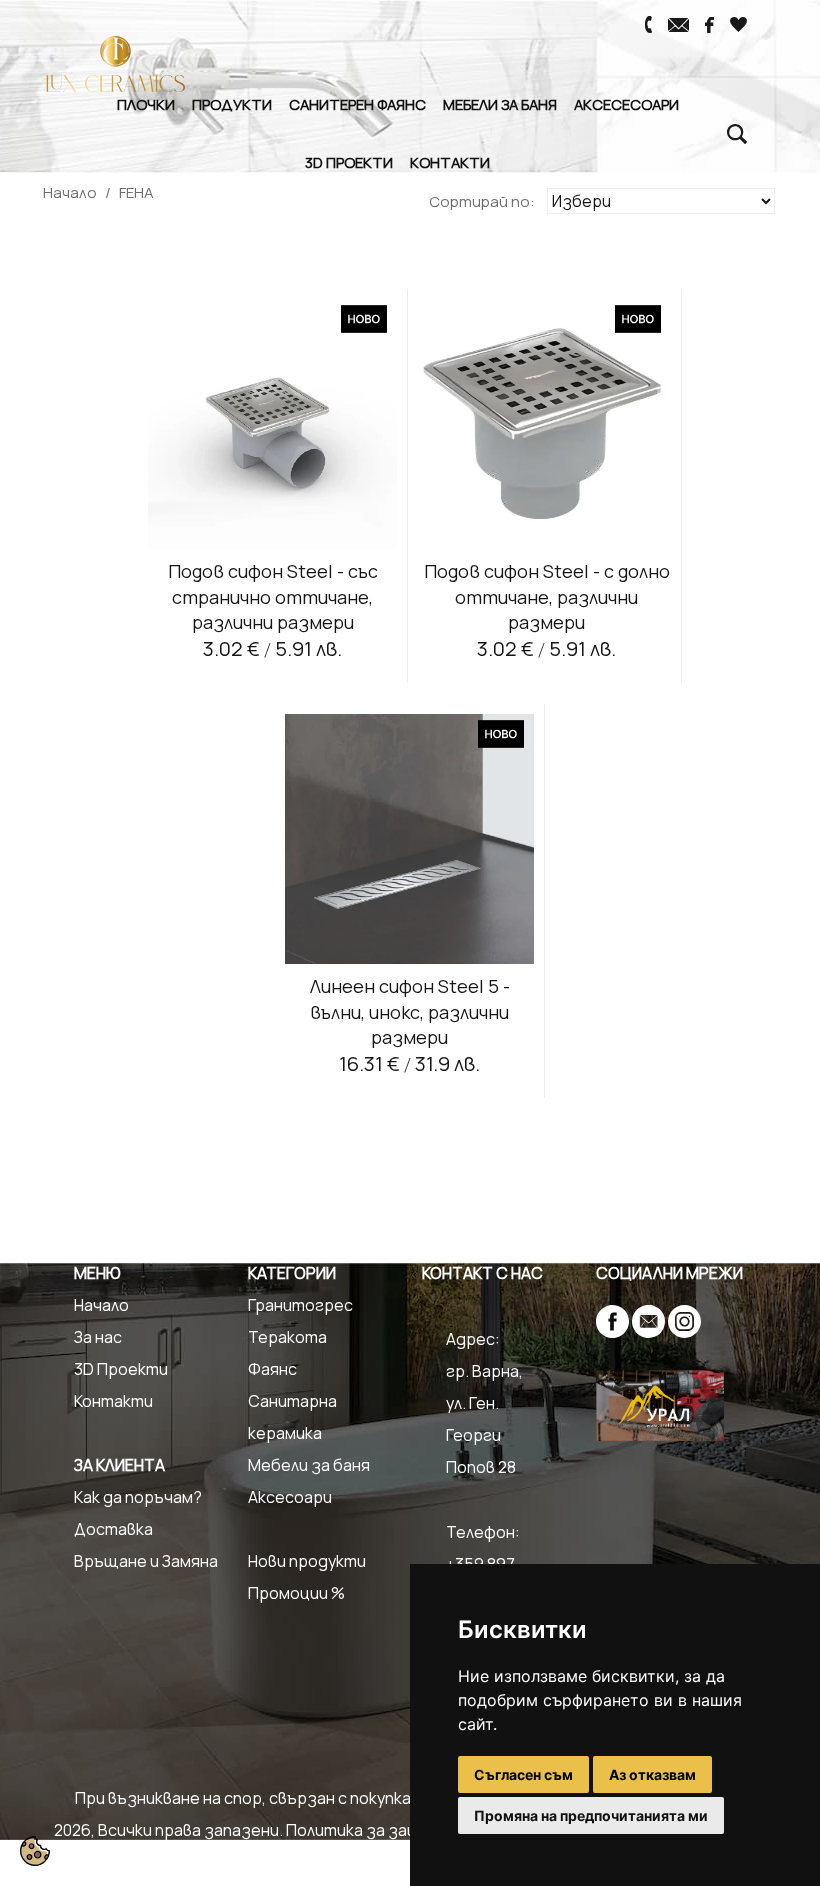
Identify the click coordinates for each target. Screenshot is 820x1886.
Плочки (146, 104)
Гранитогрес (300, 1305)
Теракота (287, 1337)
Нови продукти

**Exercise aim:** Render the lines above as a numbered list, skipping any blank lines and leaving out the picture.

**Finished answer:**
1. Identify the click coordinates for each target. Screenshot is 820x1886.
2. Плочки (146, 104)
3. Гранитогрес (300, 1305)
4. Теракота (287, 1337)
5. Нови продукти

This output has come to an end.